**Exercise details**
What follows is a listing. Return every line of it exactly.

**Source data**

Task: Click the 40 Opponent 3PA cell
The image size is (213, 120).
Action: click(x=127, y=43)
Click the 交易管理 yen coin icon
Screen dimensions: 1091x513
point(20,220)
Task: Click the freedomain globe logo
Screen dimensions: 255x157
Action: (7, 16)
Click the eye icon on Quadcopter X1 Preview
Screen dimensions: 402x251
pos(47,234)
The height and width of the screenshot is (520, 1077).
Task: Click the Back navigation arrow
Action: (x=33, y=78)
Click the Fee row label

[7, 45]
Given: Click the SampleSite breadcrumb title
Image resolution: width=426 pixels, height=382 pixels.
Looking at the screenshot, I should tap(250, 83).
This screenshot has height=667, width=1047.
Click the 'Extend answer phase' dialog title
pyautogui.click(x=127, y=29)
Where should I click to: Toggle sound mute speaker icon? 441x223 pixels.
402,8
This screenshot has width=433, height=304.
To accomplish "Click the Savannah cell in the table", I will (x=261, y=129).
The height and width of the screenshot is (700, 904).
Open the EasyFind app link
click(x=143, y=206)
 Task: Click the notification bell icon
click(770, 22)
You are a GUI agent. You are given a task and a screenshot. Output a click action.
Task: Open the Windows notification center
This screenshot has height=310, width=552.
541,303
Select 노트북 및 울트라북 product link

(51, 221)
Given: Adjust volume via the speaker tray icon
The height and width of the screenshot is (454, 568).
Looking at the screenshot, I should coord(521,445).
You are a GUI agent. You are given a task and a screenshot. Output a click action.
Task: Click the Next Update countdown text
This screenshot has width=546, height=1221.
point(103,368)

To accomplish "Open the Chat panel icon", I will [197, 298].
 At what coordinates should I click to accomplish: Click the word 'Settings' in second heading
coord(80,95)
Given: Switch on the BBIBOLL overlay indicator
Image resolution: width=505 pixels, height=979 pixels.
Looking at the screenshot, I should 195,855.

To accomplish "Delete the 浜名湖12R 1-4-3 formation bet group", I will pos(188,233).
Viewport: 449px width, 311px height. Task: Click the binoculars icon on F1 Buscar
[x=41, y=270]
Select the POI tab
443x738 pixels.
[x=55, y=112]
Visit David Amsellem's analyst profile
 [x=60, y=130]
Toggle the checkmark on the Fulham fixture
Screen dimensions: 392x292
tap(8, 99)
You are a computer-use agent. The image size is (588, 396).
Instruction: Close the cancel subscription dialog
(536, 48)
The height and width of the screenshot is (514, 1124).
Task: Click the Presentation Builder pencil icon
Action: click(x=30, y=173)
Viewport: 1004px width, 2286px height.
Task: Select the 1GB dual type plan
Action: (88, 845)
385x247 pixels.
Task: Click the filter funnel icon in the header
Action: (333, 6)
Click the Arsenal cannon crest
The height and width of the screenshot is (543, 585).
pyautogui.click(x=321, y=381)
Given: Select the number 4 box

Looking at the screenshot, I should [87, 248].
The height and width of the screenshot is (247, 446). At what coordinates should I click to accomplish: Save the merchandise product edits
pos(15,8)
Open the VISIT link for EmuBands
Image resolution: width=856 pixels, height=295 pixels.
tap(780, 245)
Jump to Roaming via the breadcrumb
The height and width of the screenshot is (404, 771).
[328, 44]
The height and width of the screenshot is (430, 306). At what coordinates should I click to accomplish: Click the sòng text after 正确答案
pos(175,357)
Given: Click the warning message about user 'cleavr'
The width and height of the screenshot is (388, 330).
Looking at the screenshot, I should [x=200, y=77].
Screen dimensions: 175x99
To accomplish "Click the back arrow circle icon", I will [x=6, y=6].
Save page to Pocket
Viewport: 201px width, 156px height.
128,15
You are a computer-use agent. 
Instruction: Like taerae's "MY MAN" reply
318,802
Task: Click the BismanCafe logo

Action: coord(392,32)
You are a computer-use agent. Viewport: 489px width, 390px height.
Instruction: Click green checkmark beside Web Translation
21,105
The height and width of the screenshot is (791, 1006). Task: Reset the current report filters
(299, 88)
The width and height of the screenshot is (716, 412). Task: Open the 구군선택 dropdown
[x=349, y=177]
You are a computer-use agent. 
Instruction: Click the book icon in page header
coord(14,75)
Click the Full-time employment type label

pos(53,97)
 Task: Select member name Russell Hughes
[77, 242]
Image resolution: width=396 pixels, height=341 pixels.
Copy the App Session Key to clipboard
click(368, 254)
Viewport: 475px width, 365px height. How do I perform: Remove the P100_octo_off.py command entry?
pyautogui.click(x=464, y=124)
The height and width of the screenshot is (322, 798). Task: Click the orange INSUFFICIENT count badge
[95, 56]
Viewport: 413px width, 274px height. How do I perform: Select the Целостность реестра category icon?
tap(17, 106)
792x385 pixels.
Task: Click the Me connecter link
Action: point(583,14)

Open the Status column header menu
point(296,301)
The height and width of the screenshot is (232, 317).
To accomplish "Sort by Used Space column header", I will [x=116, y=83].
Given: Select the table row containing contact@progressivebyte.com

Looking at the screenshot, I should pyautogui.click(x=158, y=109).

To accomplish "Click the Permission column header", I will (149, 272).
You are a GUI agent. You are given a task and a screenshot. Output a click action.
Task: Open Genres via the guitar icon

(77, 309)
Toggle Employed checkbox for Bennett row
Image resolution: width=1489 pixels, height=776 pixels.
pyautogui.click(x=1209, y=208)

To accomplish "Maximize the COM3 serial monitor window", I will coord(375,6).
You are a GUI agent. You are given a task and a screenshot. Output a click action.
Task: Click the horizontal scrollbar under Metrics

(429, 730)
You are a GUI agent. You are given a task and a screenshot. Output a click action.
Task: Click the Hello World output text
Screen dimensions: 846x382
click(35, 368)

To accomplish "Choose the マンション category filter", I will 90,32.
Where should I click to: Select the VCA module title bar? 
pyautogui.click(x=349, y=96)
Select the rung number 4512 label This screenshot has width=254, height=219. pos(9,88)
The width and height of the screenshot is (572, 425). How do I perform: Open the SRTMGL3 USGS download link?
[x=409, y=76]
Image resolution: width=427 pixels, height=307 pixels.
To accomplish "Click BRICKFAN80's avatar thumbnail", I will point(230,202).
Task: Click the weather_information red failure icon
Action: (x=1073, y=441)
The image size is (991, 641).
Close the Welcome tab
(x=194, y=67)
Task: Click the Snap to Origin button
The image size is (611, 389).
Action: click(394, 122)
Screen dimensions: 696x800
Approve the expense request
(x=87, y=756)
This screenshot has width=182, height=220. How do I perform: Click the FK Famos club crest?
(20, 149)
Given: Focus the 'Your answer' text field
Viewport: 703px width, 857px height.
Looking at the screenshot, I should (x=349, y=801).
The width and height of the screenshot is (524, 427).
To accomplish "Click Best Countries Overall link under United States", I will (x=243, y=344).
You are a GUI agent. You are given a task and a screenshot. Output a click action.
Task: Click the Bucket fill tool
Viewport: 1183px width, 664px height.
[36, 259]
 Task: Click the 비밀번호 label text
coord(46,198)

**Solution to the exercise**
Task: Click the 40 Opponent 3PA cell
The image size is (213, 120).
Action: click(x=127, y=43)
Click the 交易管理 yen coin icon
Screen dimensions: 1091x513
point(20,220)
Task: Click the freedomain globe logo
Screen dimensions: 255x157
Action: (7, 16)
Click the eye icon on Quadcopter X1 Preview
Screen dimensions: 402x251
pos(47,234)
The height and width of the screenshot is (520, 1077).
Task: Click the Back navigation arrow
Action: (x=33, y=78)
Click the Fee row label

[7, 45]
Given: Click the SampleSite breadcrumb title
Image resolution: width=426 pixels, height=382 pixels.
Looking at the screenshot, I should tap(250, 83).
This screenshot has height=667, width=1047.
Click the 'Extend answer phase' dialog title
pyautogui.click(x=127, y=29)
Where should I click to: Toggle sound mute speaker icon? 441x223 pixels.
402,8
This screenshot has width=433, height=304.
To accomplish "Click the Savannah cell in the table", I will (x=261, y=129).
The height and width of the screenshot is (700, 904).
Open the EasyFind app link
click(x=143, y=206)
 Task: Click the notification bell icon
click(770, 22)
You are a GUI agent. You are given a task and a screenshot. Output a click action.
Task: Open the Windows notification center
This screenshot has height=310, width=552.
541,303
Select 노트북 및 울트라북 product link

(51, 221)
Given: Adjust volume via the speaker tray icon
The height and width of the screenshot is (454, 568).
Looking at the screenshot, I should coord(521,445).
You are a GUI agent. You are given a task and a screenshot. Output a click action.
Task: Click the Next Update countdown text
This screenshot has width=546, height=1221.
point(103,368)

To accomplish "Open the Chat panel icon", I will [197, 298].
 At what coordinates should I click to accomplish: Click the word 'Settings' in second heading
coord(80,95)
Given: Switch on the BBIBOLL overlay indicator
Image resolution: width=505 pixels, height=979 pixels.
Looking at the screenshot, I should 195,855.

To accomplish "Delete the 浜名湖12R 1-4-3 formation bet group", I will pos(188,233).
Viewport: 449px width, 311px height. Task: Click the binoculars icon on F1 Buscar
[x=41, y=270]
Select the POI tab
443x738 pixels.
[x=55, y=112]
Visit David Amsellem's analyst profile
 [x=60, y=130]
Toggle the checkmark on the Fulham fixture
Screen dimensions: 392x292
tap(8, 99)
You are a computer-use agent. The image size is (588, 396).
Instruction: Close the cancel subscription dialog
(536, 48)
The height and width of the screenshot is (514, 1124).
Task: Click the Presentation Builder pencil icon
Action: click(x=30, y=173)
Viewport: 1004px width, 2286px height.
Task: Select the 1GB dual type plan
Action: (88, 845)
385x247 pixels.
Task: Click the filter funnel icon in the header
Action: (333, 6)
Click the Arsenal cannon crest
The height and width of the screenshot is (543, 585).
pyautogui.click(x=321, y=381)
Given: Select the number 4 box

Looking at the screenshot, I should [87, 248].
The height and width of the screenshot is (247, 446). At what coordinates should I click to accomplish: Save the merchandise product edits
pos(15,8)
Open the VISIT link for EmuBands
Image resolution: width=856 pixels, height=295 pixels.
tap(780, 245)
Jump to Roaming via the breadcrumb
The height and width of the screenshot is (404, 771).
[328, 44]
The height and width of the screenshot is (430, 306). At what coordinates should I click to accomplish: Click the sòng text after 正确答案
pos(175,357)
Given: Click the warning message about user 'cleavr'
The width and height of the screenshot is (388, 330).
Looking at the screenshot, I should [x=200, y=77].
Screen dimensions: 175x99
To accomplish "Click the back arrow circle icon", I will [x=6, y=6].
Save page to Pocket
Viewport: 201px width, 156px height.
128,15
You are a computer-use agent. 
Instruction: Like taerae's "MY MAN" reply
318,802
Task: Click the BismanCafe logo

Action: coord(392,32)
You are a computer-use agent. Viewport: 489px width, 390px height.
Instruction: Click green checkmark beside Web Translation
21,105
The height and width of the screenshot is (791, 1006). Task: Reset the current report filters
(299, 88)
The width and height of the screenshot is (716, 412). Task: Open the 구군선택 dropdown
[x=349, y=177]
You are a computer-use agent. 
Instruction: Click the book icon in page header
coord(14,75)
Click the Full-time employment type label

pos(53,97)
 Task: Select member name Russell Hughes
[77, 242]
Image resolution: width=396 pixels, height=341 pixels.
Copy the App Session Key to clipboard
click(368, 254)
Viewport: 475px width, 365px height. How do I perform: Remove the P100_octo_off.py command entry?
pyautogui.click(x=464, y=124)
The height and width of the screenshot is (322, 798). Task: Click the orange INSUFFICIENT count badge
[95, 56]
Viewport: 413px width, 274px height. How do I perform: Select the Целостность реестра category icon?
tap(17, 106)
792x385 pixels.
Task: Click the Me connecter link
Action: point(583,14)

Open the Status column header menu
point(296,301)
The height and width of the screenshot is (232, 317).
To accomplish "Sort by Used Space column header", I will [x=116, y=83].
Given: Select the table row containing contact@progressivebyte.com

Looking at the screenshot, I should pyautogui.click(x=158, y=109).

To accomplish "Click the Permission column header", I will (149, 272).
You are a GUI agent. You are given a task and a screenshot. Output a click action.
Task: Open Genres via the guitar icon

(77, 309)
Toggle Employed checkbox for Bennett row
Image resolution: width=1489 pixels, height=776 pixels.
pyautogui.click(x=1209, y=208)

To accomplish "Maximize the COM3 serial monitor window", I will coord(375,6).
You are a GUI agent. You are given a task and a screenshot. Output a click action.
Task: Click the horizontal scrollbar under Metrics

(429, 730)
You are a GUI agent. You are given a task and a screenshot. Output a click action.
Task: Click the Hello World output text
Screen dimensions: 846x382
click(35, 368)

To accomplish "Choose the マンション category filter", I will 90,32.
Where should I click to: Select the VCA module title bar? 
pyautogui.click(x=349, y=96)
Select the rung number 4512 label This screenshot has width=254, height=219. pos(9,88)
The width and height of the screenshot is (572, 425). How do I perform: Open the SRTMGL3 USGS download link?
[x=409, y=76]
Image resolution: width=427 pixels, height=307 pixels.
To accomplish "Click BRICKFAN80's avatar thumbnail", I will point(230,202).
Task: Click the weather_information red failure icon
Action: (x=1073, y=441)
The image size is (991, 641).
Close the Welcome tab
(x=194, y=67)
Task: Click the Snap to Origin button
The image size is (611, 389).
Action: click(394, 122)
Screen dimensions: 696x800
Approve the expense request
(x=87, y=756)
This screenshot has width=182, height=220. How do I perform: Click the FK Famos club crest?
(20, 149)
Given: Focus the 'Your answer' text field
Viewport: 703px width, 857px height.
Looking at the screenshot, I should (x=349, y=801).
The width and height of the screenshot is (524, 427).
To accomplish "Click Best Countries Overall link under United States", I will (x=243, y=344).
You are a GUI agent. You are given a task and a screenshot. Output a click action.
Task: Click the Bucket fill tool
Viewport: 1183px width, 664px height.
[36, 259]
 Task: Click the 비밀번호 label text
coord(46,198)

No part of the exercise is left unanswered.